Poursuivez le texte sur la désinformation en ligne au sujet de l'IVG après sa dernière phrase.

## EXTRAIT CHOISI

****************************************

L'entrave à l'interruption volontaire de grossesse trouve sur internet un nouvel espace où s'exercer. Or internet est souvent la première source d'information en matière de santé, particulièrement pour les plus jeunes, comme le montre un rapport du Haut Conseil à l'égalité entre les femmes et les hommes (HCEfh) de 2013. Parmi les quinze-trente ans, plus de 57 % de femmes et 40 % d'hommes utilisent internet pour se renseigner sur des questions relatives à la santé ; 80 % des jeunes qui y ont recours jugent crédibles les informations recueillies, sans vérifier l'origine des sites ni la fiabilité de ceux qui les alimentent.

Face à la multiplication des pratiques trompeuses sur internet, il est crucial d'agir contre la désinformation en matière d'IVG. Cette désinformation volontaire est une stratégie de lobbies. Ces lobbies ne s'expriment pas dans le simple but de partager une opinion ; leurs pratiques peuvent aller jusqu'à la pression psychologique et morale sur des femmes enceintes ou des personnels d'établissements pratiquant l'IVG.

Ainsi, certaines femmes s'orientent sans se méfier vers le site IVG.net, qui est le plus connu, car il est très référencé et propose un numéro vert. Une femme de vingt-neuf ans raconte : « On m'a demandé s'il n'y avait pas, au fond de moi, une petite voix me disant que je voudrais garder mon enfant et me conseillant de repousser mon rendez-vous chez le gynécologue ». Cette jeune femme a ensuite été harcelée par sms et au téléphone jusqu'à ce qu'elle accepte de repousser le rendez-vous. Elle ne l'a pas fait et a menacé de déposer plainte. Les sms ont alors cessé. Quand elle s'est tournée vers d'autres structures, comme le Planning familial, elle a raconté comment elle avait été trompée.

Mais il peut parfois être trop tard pour faire pratiquer une IVG, les contacts pris par certains sites promettant des rendez-vous qui n'arrivent jamais. En outre, certains numéros verts indiquent des centres d'IVG qui n'existent pas.

Il suffit donc de creuser un peu pour s'apercevoir que les personnes qui sont derrière ces sites sont tout, sauf neutres. Ainsi, derrière IVG.net, on trouve une association SOS-Détresse, créée par des militants antichoix. Comment s'étonner alors des propos tenus par les personnes qui répondent aux numéros verts indiqués sur ces sites ?

Un chroniqueur de France Inter, vous l'avez peut-être entendu, a appelé un de ces numéros verts en se disant opposé à ce que son amie se fasse avorter. Voici ce qu'on lui a répondu : « 80 % des couples se séparent après une IVG » ; « après une IVG, elle fera une fausse couche » ; « elle va avoir des cauchemars, des angoisses, elle se demandera d'où vient ce mal-être et, dès qu'elle verra un bébé, elle deviendra agressive ».

****************************************

## DONNÉES DE L'EXERCICE
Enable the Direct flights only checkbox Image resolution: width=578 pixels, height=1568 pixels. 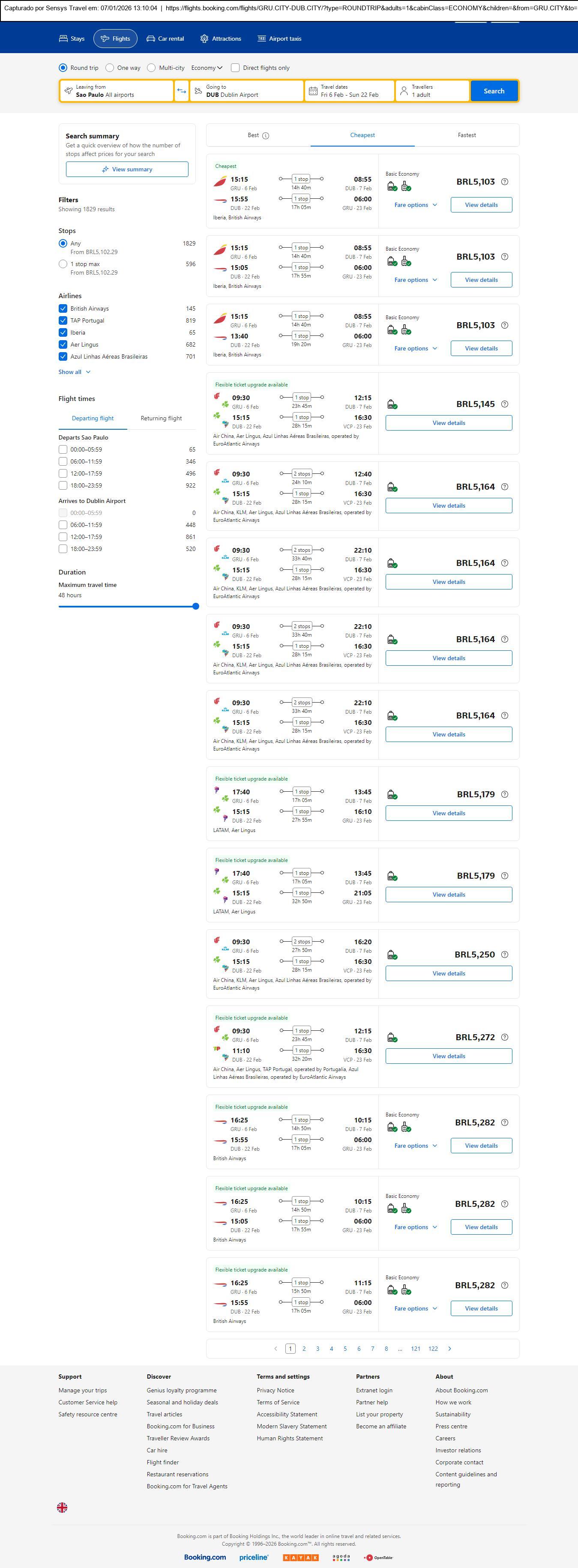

****************************************

## CORRIGÉ
Ces agissements relèvent sans aucun doute du délit d'entrave à l'IVG, défini à l'article L. 2223-2 du code de la santé publique comme étant « le fait d'empêcher ou de tenter d'empêcher de pratiquer ou de s'informer sur une interruption de grossesse ». Ce délit d'entrave se caractérise soit par la perturbation de l'accès aux établissements qui pratiquent l'IVG et la libre circulation des personnels médicaux, soit en exerçant des pressions morales ou psychologiques, des menaces ou tout acte d'intimidation à l'encontre des personnels médicaux, des femmes venues subir une IVG ou de l'entourage de ces dernières. Ce délit a été inscrit dans la loi dès 1993, lorsque les antichoix s'attachaient aux grilles des établissements ou empêchaient, voire menaçaient les personnels qui y travaillaient.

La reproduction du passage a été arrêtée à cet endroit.